Existe um precedente global em reviver comunidades costeiras e declínio. No Sri Lanka pós-conflito, esforços baseados na comunidade contribuíram para o renascimento de economias costeiras por meio do manejo sustentável de recursos e engajamento local. Na região de Sabah na Malásia, a integração de monitoramento por radar e patrulhas comunitárias levaram à redução significativa de pescaria ilegal. Por exemplo, na Área de Conservação Marinha das Ilhas Sugud, a pescaria ilegal durante o dia foi praticamente eliminada em 2018 com a aplicação de estratégias em conjunto.
O Japão também apoiou a capacidade marítima do Sri Lanka doando duas embarcações rápidas de 30 metros, equipadas para responder à derramamentos de óleo e monitoramento costeiro. Essas embarcações foram providenciadas sob um subsídio de 1,8 bilhão de ienes (US$ 1,3 milhão) e foram acompanhadas por treinamento para oficiais da guarda costeira e assistência técnica para a proteção marinha.
Abordando as causas do desespero econômico
Foto de Vladyslav Bondarenko. Foto fornecida por Vladyslav Bondarenko. Usada sob permissão.
Dar apoio a comunidades costeiras por meio de assistência legal e programas de emprego para os jovens não é caridade, é um investimento estratégico em estabilidade regional a longo prazo e segurança marítima, de acordo com especialistas marítimos. Tais medidas abordam as raízes do desespero econômico, reduzem o apelo das atividades ilegais, reforçam a resiliência local e constroem a fundação para o crescimento inclusivo e a confiança no sistema de governança.
Um exemplo claro dessa abordagem é o Projeto Badweyn, que mapeia os recursos costais da Somália usando uma ferramenta de dados interativa. Essa iniciativa identifica zonas de pesca, rotas de transporte de carga e potenciais áreas de conflito, providenciando comunidades locais, instituições do governo e parceiros internacionais com informações transparentes e baseadas em evidências. O projeto apoia o manejo sustentável de recursos marinhos e encoraja a participação da comunidade nas tomadas de decisão.

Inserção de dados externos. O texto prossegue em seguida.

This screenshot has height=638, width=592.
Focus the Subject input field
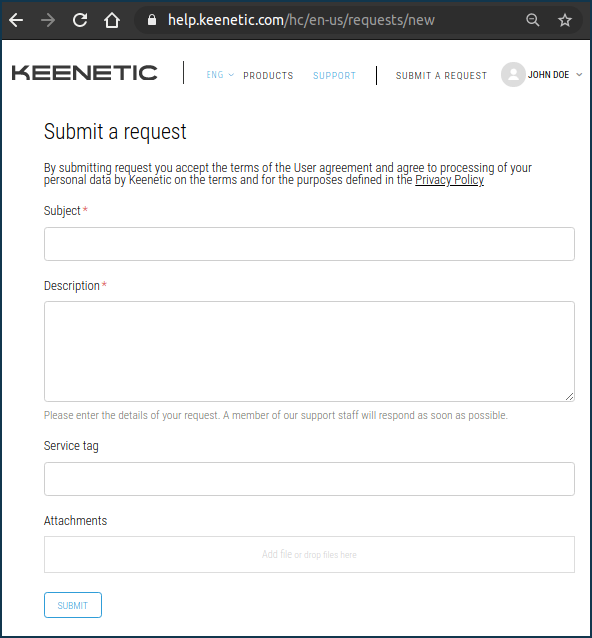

Tais iniciativas mostram que investir em comunidades costeiras não é apenas sobre a restauração ambiental, ele também promove o desenvolvimento econômico e social, reduz o risco de conflitos e reforça a estabilidade no Chifre da África.
Na Somália, essas soluções permanecem fora de alcance, mas elas não são impossíveis. Com o apoio certo e ouvindo os mais afetados, a proteção marítima pode servir não somente ao comércio global, mas também a sobrevivência das comunidades locais. Iniciativas promissoras como o projeto Coastal Communities Against Piracy (Comunidades Costeiras Contra a Pirataria) mostra que investimentos direcionados à zonas de pesca e infraestrutura costeira podem oferecer alternativas a pirataria, migração e o desespero.
As comunidades costeiras da Somália não precisam de pena, elas precisam de apoio inclusivo e constante, baseado em dialogo genuíno, investimento e a reconstrução da confiança que foi perdida há muito tempo. Por enquanto, milhares continuam a lutar por seu futuro, em meio a redes vazias, desemprego, fome e a falta de esperança.